IAMGOLD reported 2025 adjusted earnings before interest, taxes, depreciation and amortization (EBITDA) of $1.5 billion, with operating cash flow above $1 billion, helped by high gold prices and a much stronger fourth quarter. It currently holds a market cap of about $13 billion and a trailing price-to-earnings ratio near 14.5, which is not cheap like an old-school deep value play, but it still looks reasonable for a miner coming into a new phase of scale. If rates stay high and investors keep leaning toward gold as a hedge, IAMGOLD could keep looking like a timely buy. The obvious risk is that mining costs or gold prices turn the wrong way, but the setup looks much sturdier than it used to.
BMO
Bank of Montreal (TSX:BMO) is the classic higher-for-longer candidate because banks do not need falling rates to make money. They need discipline, healthy credit, and a good mix of lending and fee income. BMO stock still offers that, with major exposure across Canadian personal and commercial banking, U.S. banking, wealth, and capital markets. Over the last year, it kept reshaping its business, including the planned sale of 138 U.S. branches and a push into stronger Western U.S. markets, while also moving ahead with the Burgundy Asset Management acquisition and even launching a tokenized cash platform with CME and Google Cloud.
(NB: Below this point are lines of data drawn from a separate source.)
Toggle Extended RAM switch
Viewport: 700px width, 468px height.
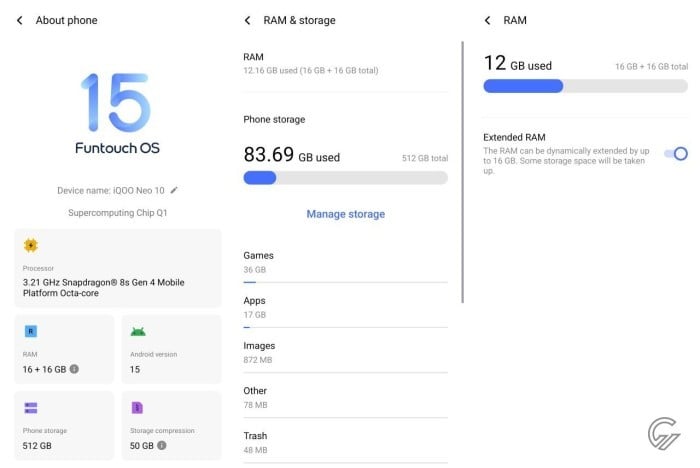click(x=676, y=154)
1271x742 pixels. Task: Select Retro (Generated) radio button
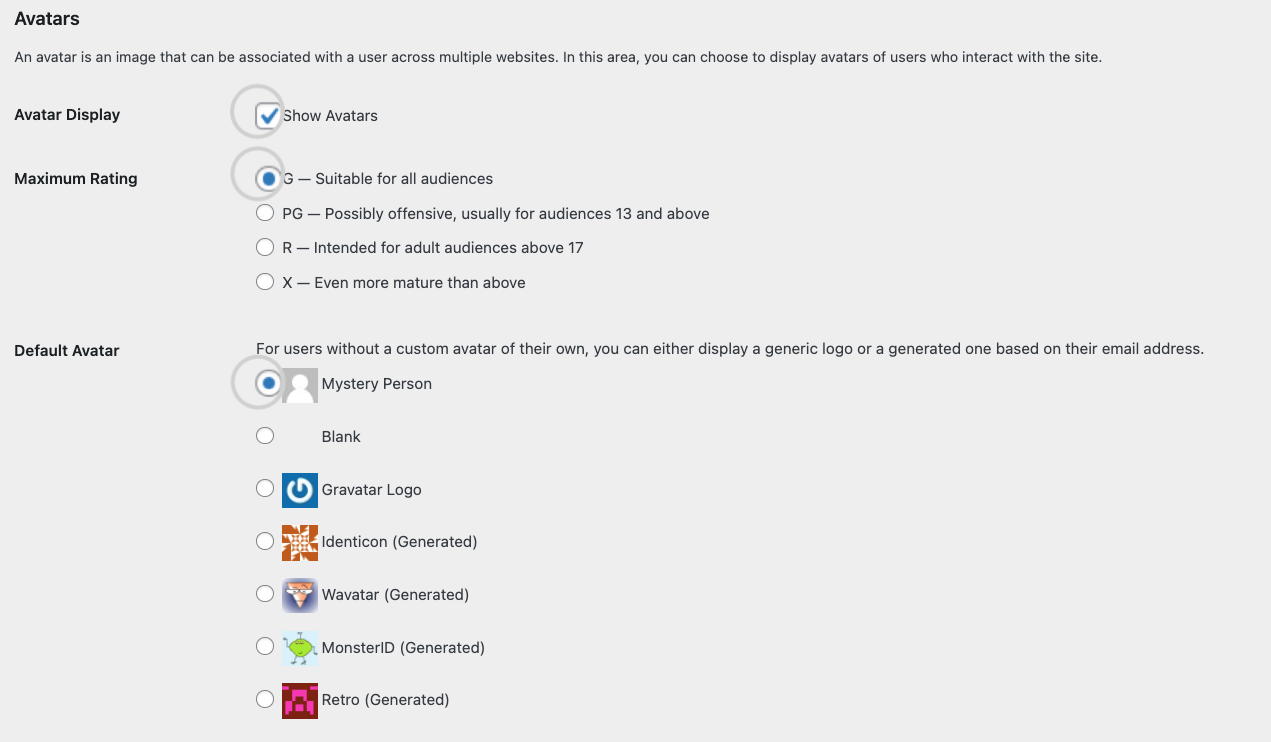pos(265,699)
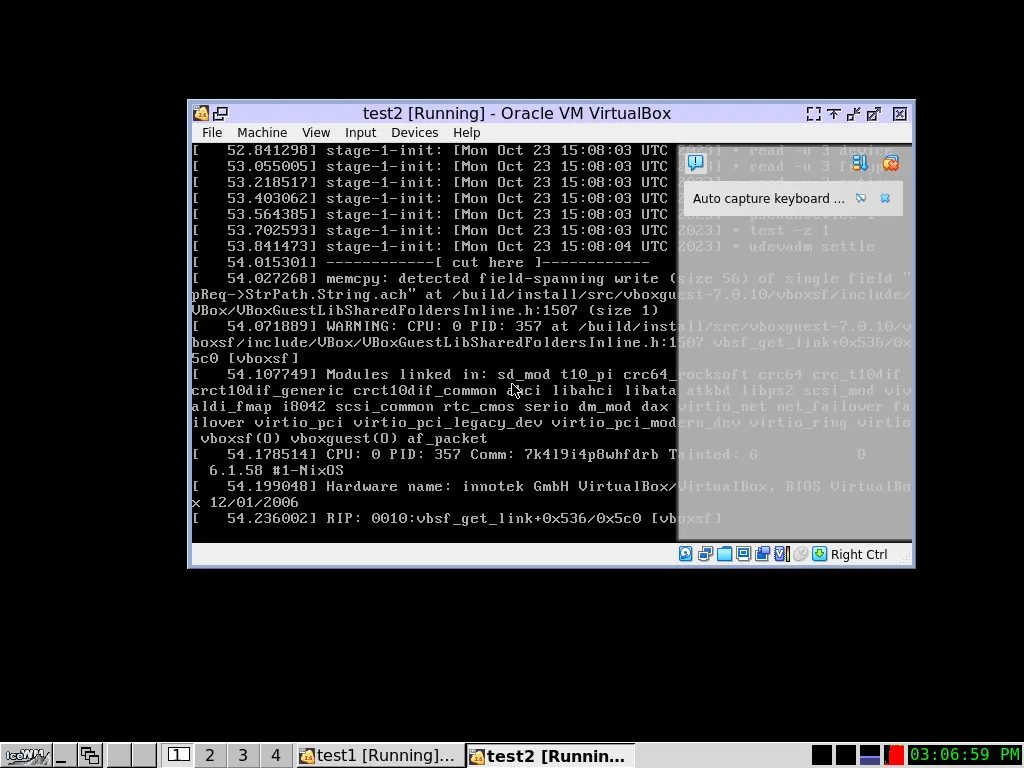The image size is (1024, 768).
Task: Dismiss the Auto capture keyboard notification
Action: tap(884, 198)
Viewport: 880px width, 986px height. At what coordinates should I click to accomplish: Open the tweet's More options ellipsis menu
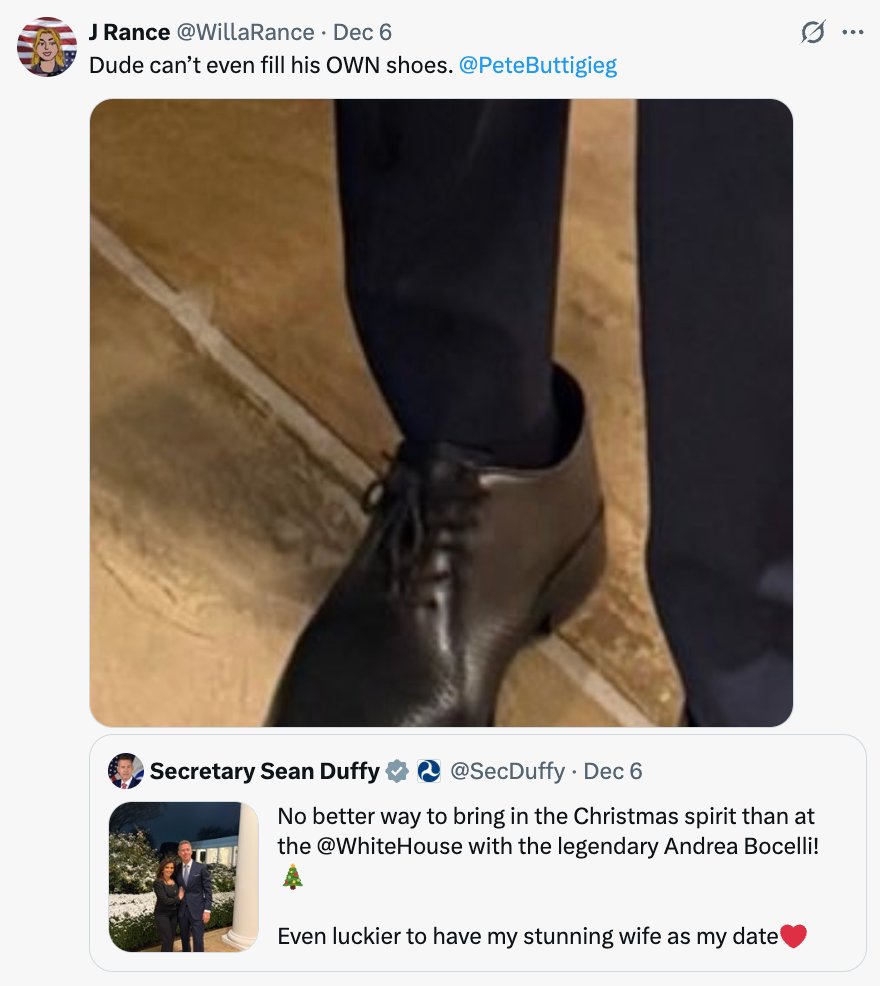[x=854, y=32]
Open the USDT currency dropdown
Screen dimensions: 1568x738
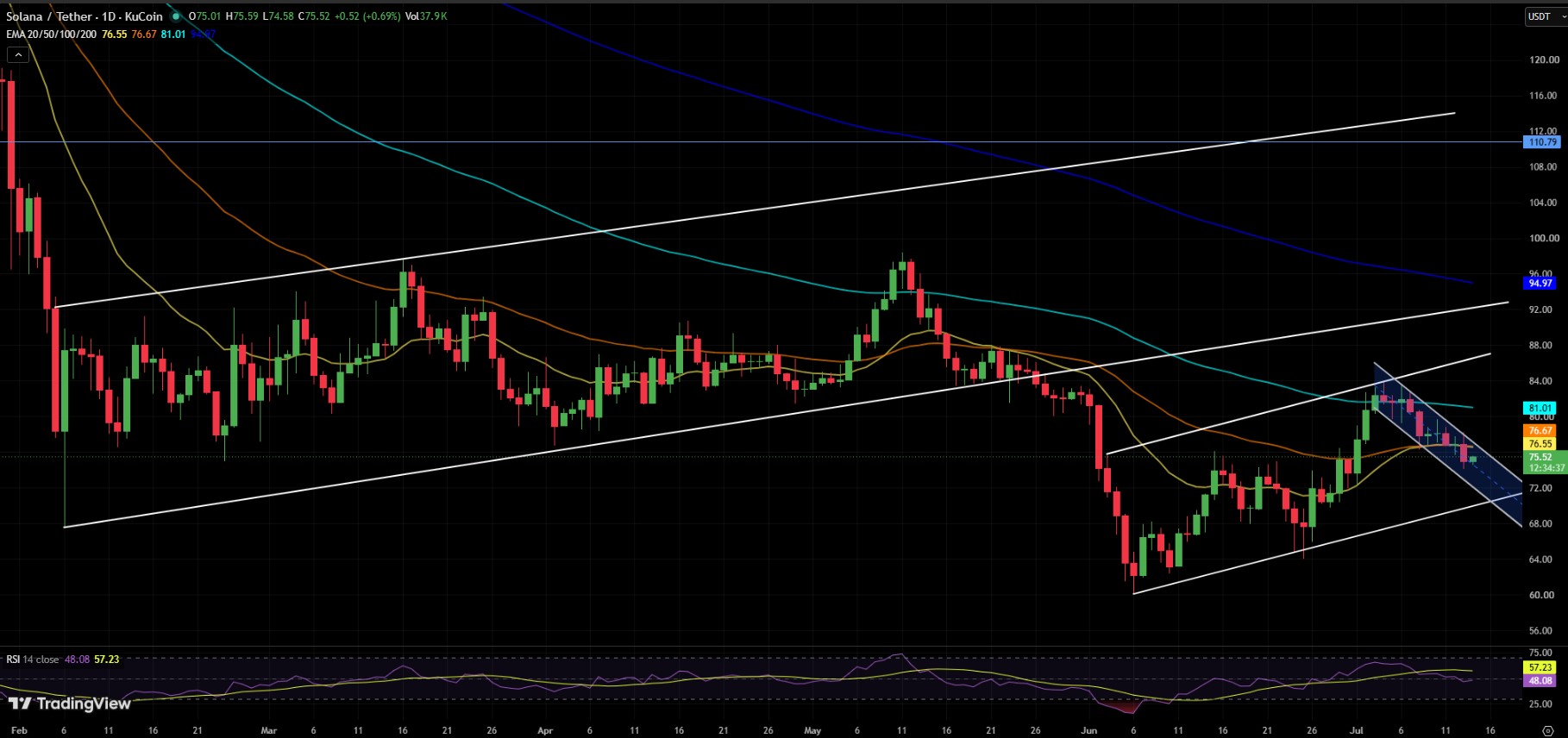[x=1544, y=16]
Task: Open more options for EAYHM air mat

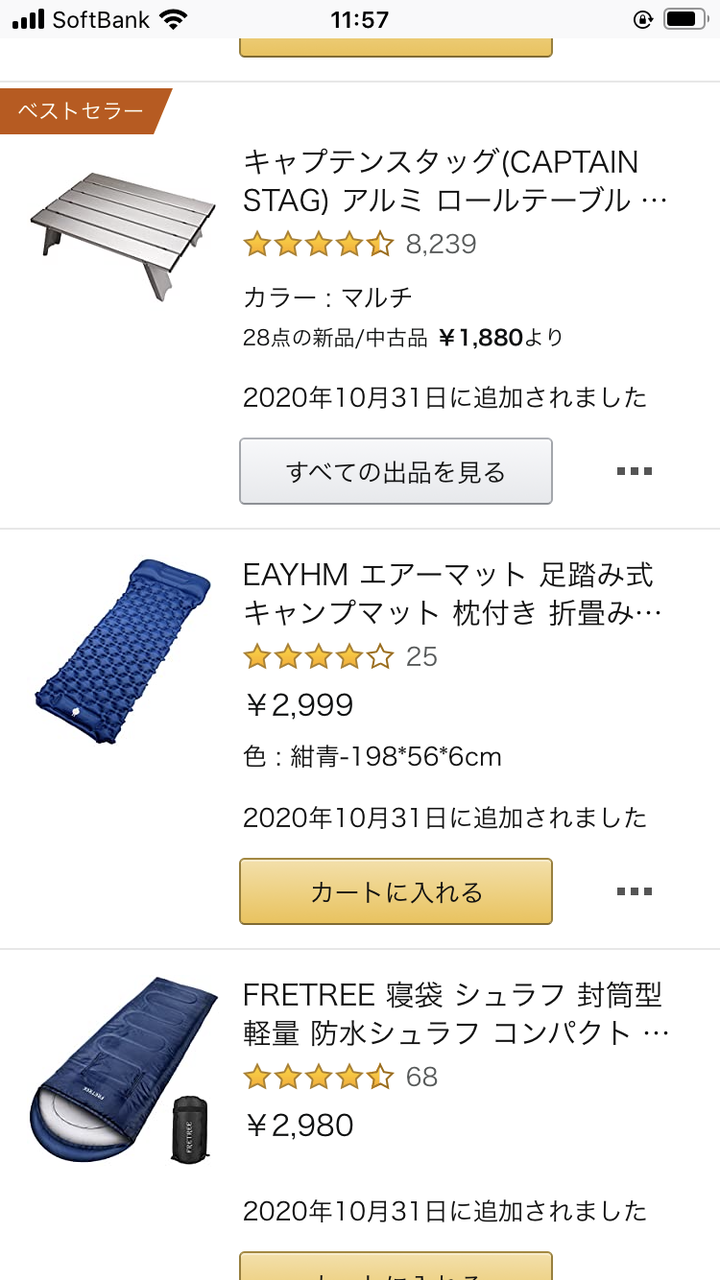Action: pos(634,891)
In the first quarter of 2026, BMO stock reported net income of $2.5 billion and adjusted earnings per share (EPS) of $3.48, both up from a year earlier. It offers a market cap of roughly $144.5 billion at writing and a trailing price-to-earnings (P/E) near 17. Again, not bargain-basement cheap, but fair for a bank with scale, improving earnings, and room to benefit if rates remain high but the economy stays intact. If the economy cracks, credit costs become the problem. But if growth just stays choppy, BMO stock looks like the kind that can keep grinding forward.
GFL
GFL Environmental (TSX:GFL) shows that waste collection, disposal, recycling, and environmental services don’t disappear when rates stay elevated. Businesses and municipalities still need those services, and that gives GFL a more durable demand backdrop than many cyclical companies. Over the last year, it kept reshaping itself in a big way, including the recapitalization of Green Infrastructure Partners and the announced $6.4 billion acquisition of Secure Waste, which would deepen its Western Canada footprint.
GFL reported full-year 2025 revenue of $8.1 billion and adjusted EBITDA of about $2.3 billion, and issued 2026 guidance that it later raised after first-quarter results. In the first quarter of 2026, revenue reached $1.6 billion, and management lifted its full-year outlook. It holds a market cap around $18 billion, with a trailing P/E above 100 and a forward P/E near 42, so this is not a cheap stock by traditional measures. Still, investors often pay up for steady service businesses with room to grow through acquisitions and pricing.
Bottom line
Put the three together, and the mix works. IAMGOLD gives investors exposure to gold and operating momentum. BMO stock adds earnings power and stability from a large financial platform. GFL brings defensive revenue with growth still in the tank. Plus, none of these need a perfect macro backdrop to work. That’s exactly why they stand out if rates stay stubbornly high for longer than investors would like.